* [PROBLEM DESCRIPTION]: Please restate the records that follow exactly, skipping their images.
━━━━━━━━━━━━━━━━━━━━
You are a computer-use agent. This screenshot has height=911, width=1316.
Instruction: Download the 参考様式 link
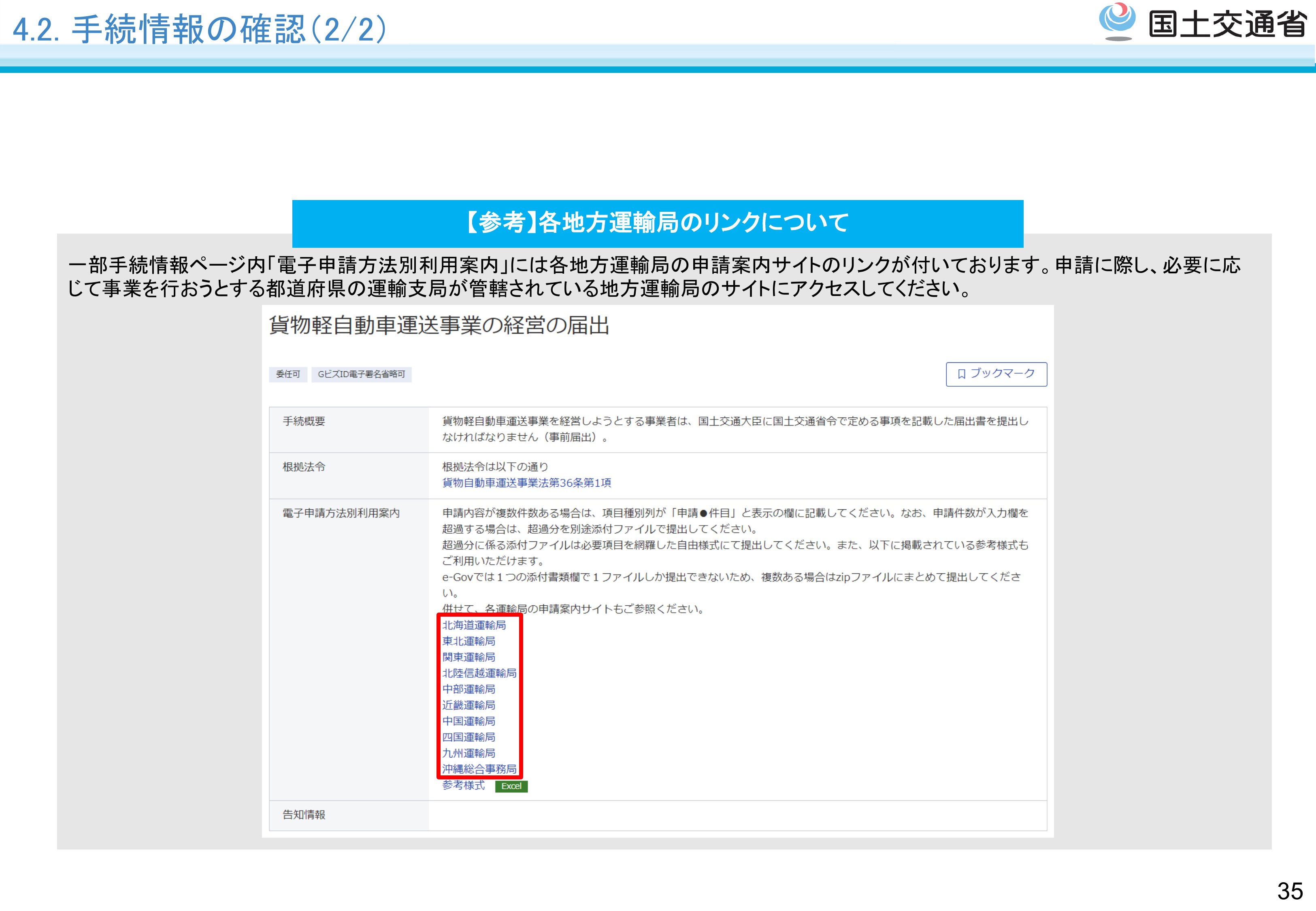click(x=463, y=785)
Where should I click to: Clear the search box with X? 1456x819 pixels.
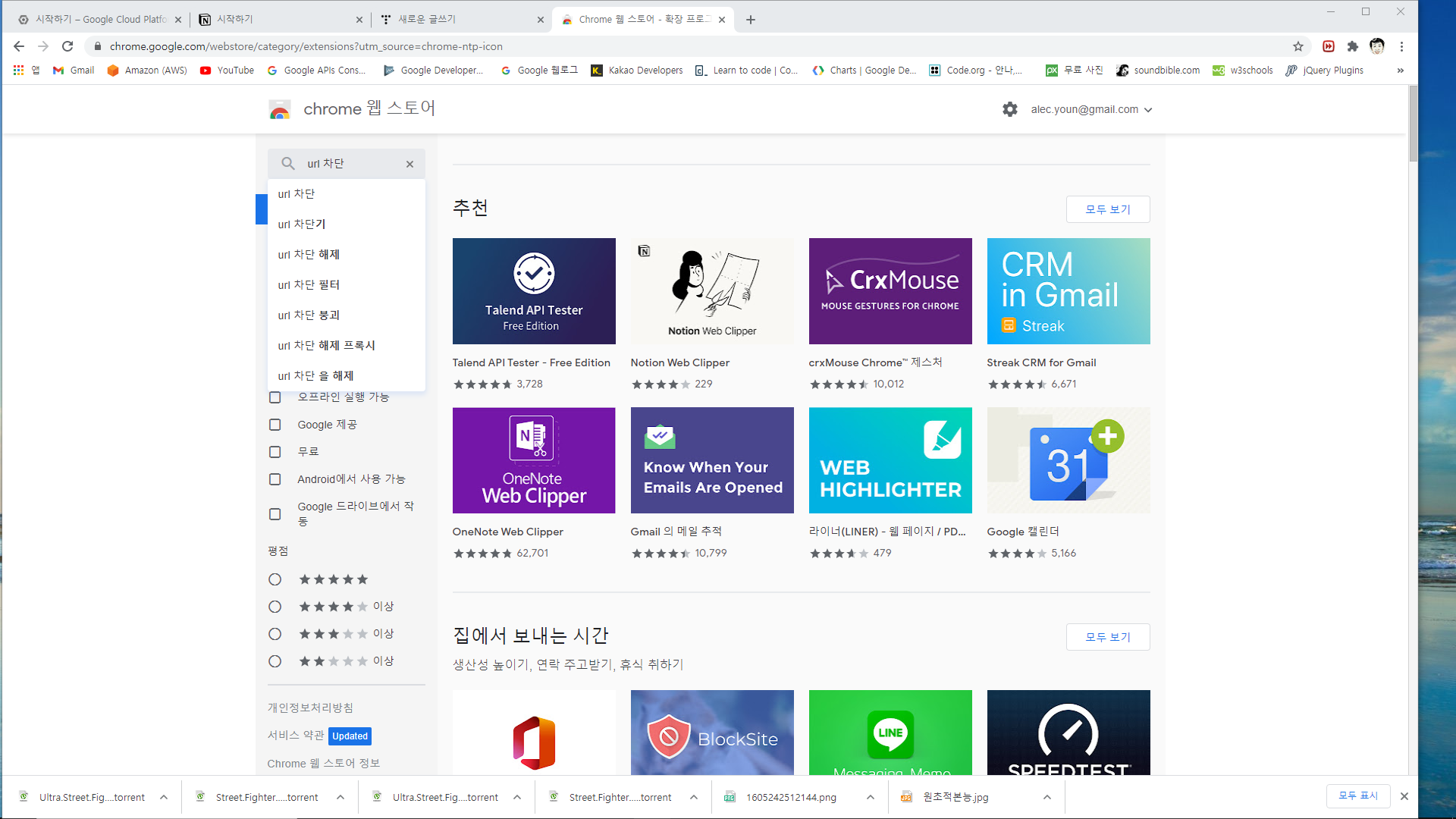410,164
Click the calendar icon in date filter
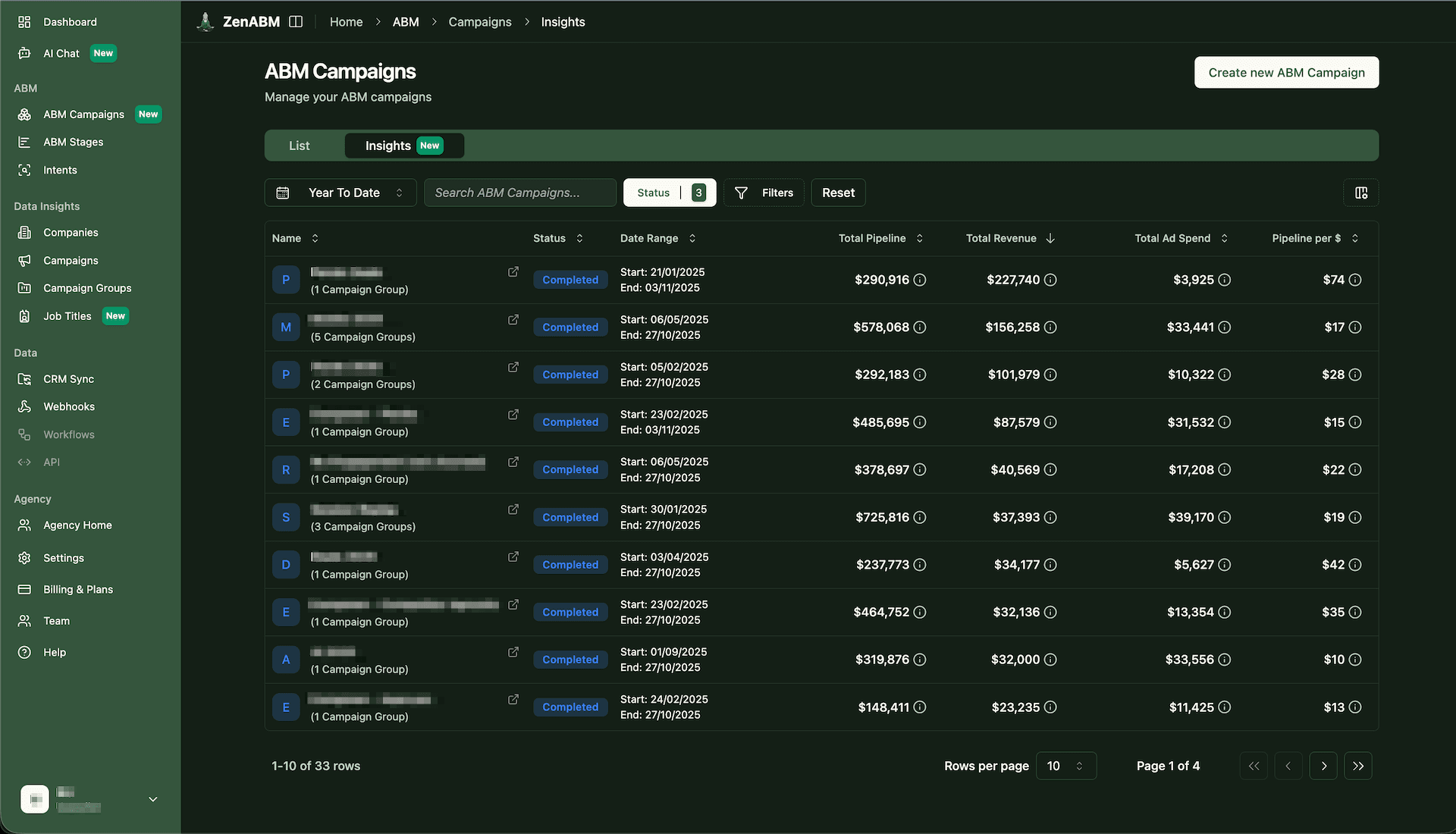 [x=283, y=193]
━━━━━━━━━━━━━━━━━━━━
* [REPLY]:
You are a computer-use agent. This screenshot has height=911, width=1316.
Instruction: Download the 参考様式 link
click(x=463, y=785)
Where should I click to: Clear the search box with X? 1456x819 pixels.
410,164
Click the calendar icon in date filter
 [x=283, y=193]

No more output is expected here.